Growth Energy’s CEO Tom Buis in a prepared statement said, “By opening up the RFS for legislative changes, you are opening a can of worms that will only create further uncertainty for the industry, which is the last thing biofuel producers of any kind need. This is a shortsighted proposal that would set the entire renewable fuels industry on the path to a rollback of the RFS.”

AFPM’s Concerns

The American Fuel and Petrochemical Manufacturers (AFPM), representing refiners, in a March 11 statement welcomed ABFA’s position that the RFS is flawed, but rejected the group’s proposed solutions.
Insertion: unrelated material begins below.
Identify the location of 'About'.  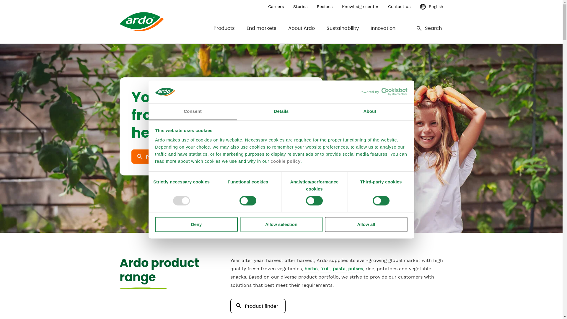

RINs “were never meant to provide subsidies from one industry to another,” AFPM says. “Despite ABFA’s claims, the RFS does not end in 2022, it goes on in perpetuity,” and hence a “sunset date” is needed to end support for cellulosic fuels.

Further, the “so-called loop hole is in reality one of the few, and certainly and strongest, consumer protection provisions in this broken law,” AFPM says, warning that without them, costs to consumers could soar. ABFA’s proposal “adds to further uncertainty, unnecessary costs, and market distortion,” AFPM says.

An API spokesman tells Inside EPA that the group would consider any reform proposal, but API’s position would depend on the details of any such plan. API says it is currently focused on ending what it calls an implied RFS corn ethanol mandate, and wants cellulosic mandates reduced to reflect actual production.

Among pending measures in Congress, one RFS bill, H.R. 703, introduced by Rep. Bob Goodlatte (R-VA), would eliminate the RFS, while a second Goodlatte bill, H.R. 704, would eliminate what critics say is the implied corn ethanol mandate.